Когда Дорш вдруг вытащил из кармана объявление, которое Дегут-Валез не отказался ему оставить, и когда он разложил его перед носом Брюнеля, тот отлично понял, что всё погибло. Во всяком случае, в какой-то степени погибло. Он был настоящим игроком и немедленно стал соображать, какие придётся произвести операции и сколько он на этом потеряет. В конце концов свет клином не сошёлся на Париже, и деньги остаются при нём. Он получит по векселям, подписанным Пьером де Сабран, которые из-за самоубийства пришлось пока спрятать. Он усмехнулся.
— Итак, милейший Дорш, — сказал он, — это вас шокирует? Для вас есть благородные способы и низкие способы зарабатывать деньги? Нет, не отвечайте. Я знаю, что вы думаете; просто ужас, до чего всем заранее известно, что вы думаете! До такой степени известно, что уже всё это записано в прописях, честных и пустых.
— Жорж Брюнель, вы циник!
— Правильно, генерал. Но давать деньги в рост, как это делаю я, постоянно рискуя, что меня надуют, потому что закон меня не защитит и потому что маменькины сынки — это свиньи, которые всё рассчитывают на то, что у папаши рак, и полагают, что обокрасть меня, если есть возможность, и не сдержать своего честного слова сволочей, — самое святое дело, так, по-вашему, это менее красиво, чем быть банкиром, например? Хотел бы я, чёрт возьми, знать, в чём разница!
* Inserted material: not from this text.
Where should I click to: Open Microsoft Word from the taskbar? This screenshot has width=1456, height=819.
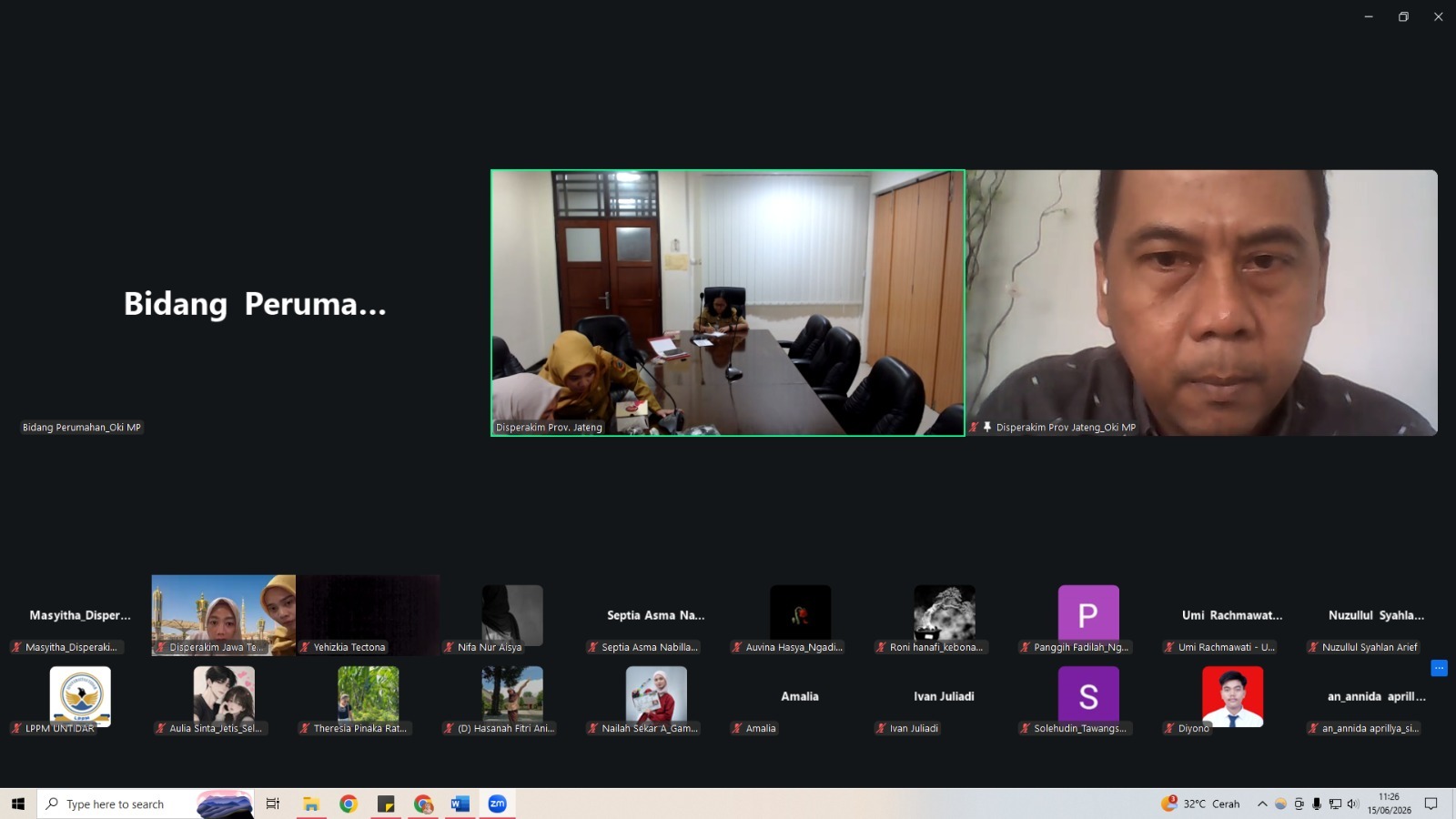click(x=460, y=804)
— Ну, как сказать, знаете ли…
— Что я знаю? Вот уже лет пятнадцать, как я ищу эту разницу и не могу её найти. И это ещё ничего, если бы только банкиры. Но рантье… что же, вам это кажется естественным, чтобы существовали рантье?
— Я не понимаю, Брюнель, из каких соображений вы уподобляете честных людей каким-то… каким-то…
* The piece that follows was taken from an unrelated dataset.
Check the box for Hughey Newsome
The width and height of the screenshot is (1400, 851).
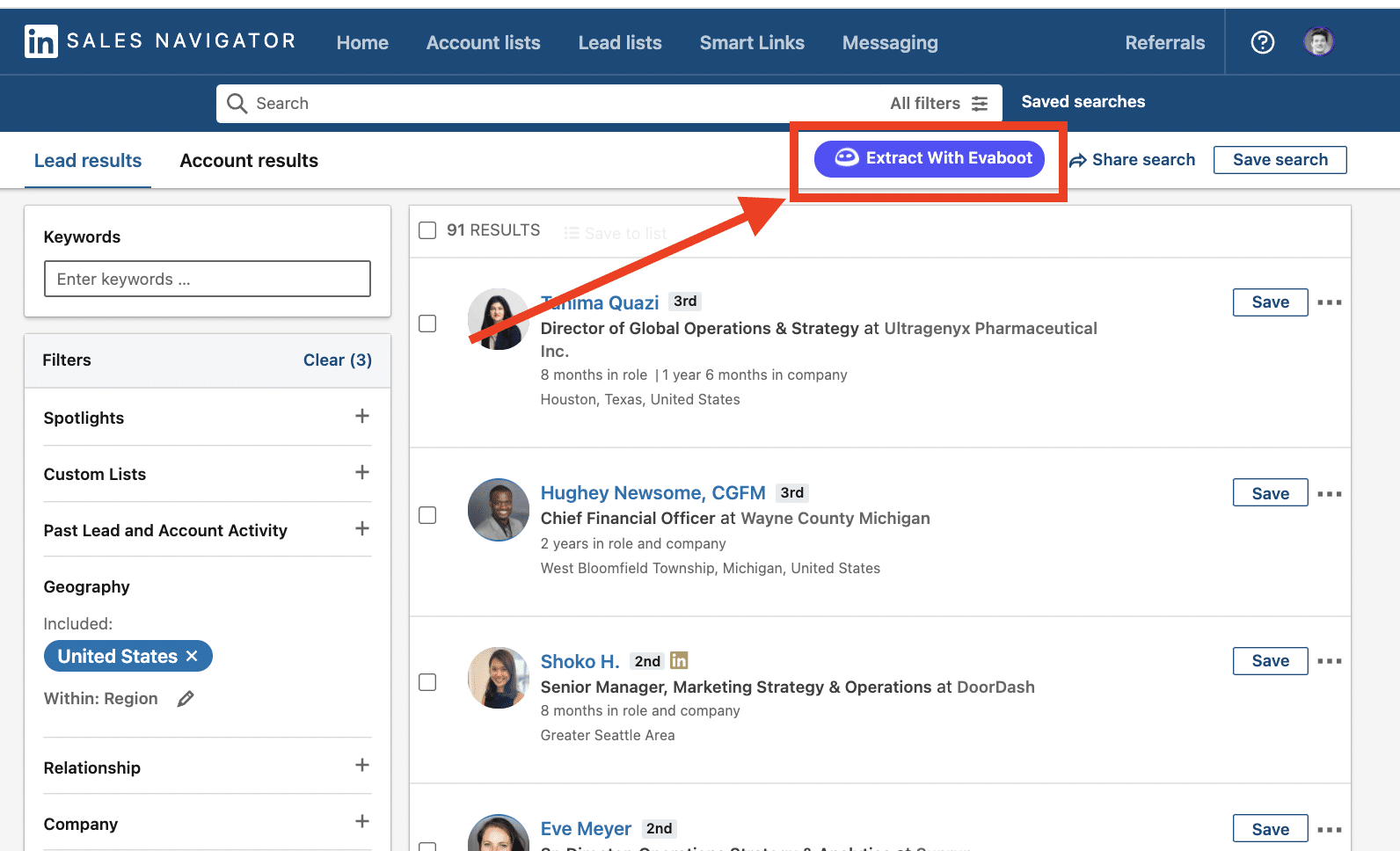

— Соображения ясны. Но дело не в соображениях, дело в фактах. Если у меня есть десять, двадцать, тридцать тысяч франков свободных денег… Заметьте: есть такие любители, которые утверждают, что собственность — это кража. Но это — совсем другой разговор. С ними я буду спорить пулемётами. С вами, генерал, другое дело, я не хочу вас обидеть, мы люди свои…
Генерал сделал неопределённое движение рукой.
— Следовательно, есть у меня эти деньги, и я желаю вложить их в дело, то есть дать молодому человеку, которому охота дарить туалеты шлюхе и который согласен для этого или для того, чтобы уплатить карточные долги, подписать вексель на двойную или тройную сумму, а гарантия — наследство, которое он якобы получит, причём, имейте в виду: он врёт, так как он отлично знает, что наследство предназначается Французской академии на учреждение премии за добродетель. Это уж моя забота: либо я иду на это, либо нет. Но если вместо этого я возьму «Биржевые ведомости» и начну соображать, не купить ли мне акции каких-нибудь дурацких рудников, или чёрт их там знает каких заводов, или акции Монте-Карло — поспекулировать на рулетке, из-за которой бывает штук сто самоубийств в сезон, или облигации нашего займа России, где тысячи недотёп только и живы кнутом да Сибирью, или де Бирса, вскрывающего животы неграм в поисках бриллиантов, или Шнейдера, о котором я не буду говорить из уважения к армии, или бумаги англичан, которые живут торговлей опиумом, или, пожалуйста, хотя бы акции Виснера, нашего доброго Виснера, который уже поставил рекорд смертности у себя в автомобильных цехах и который вводит теперь американские методы, чтобы перещеголять самого себя? Если б я давал деньги под проценты не Пьеру де Сабран, а туркам, чтобы они резали греков, или англичанам, чтоб они стёрли в порошок индусов, или французам — как бы не забыть французов, — чтобы они могли купить себе жилеты из марокканской кожи? Тогда я уже не ростовщик, я — рантье и буду стричь купоны, а привратница будет уважать меня; если же загнать побольше деньжат в какое-нибудь дело, которым интересуется правительство республики, то мне дадут к Четырнадцатому июля орден Почётного легиона, и тогда уже по праву за моим гробом пойдут несчастные бараны, которых на два года загнали в казармы на предмет защиты интересов велосипеда «Ля Голюаз», папиросной бумаги «Зиг-Заг» и шоколада «Менье».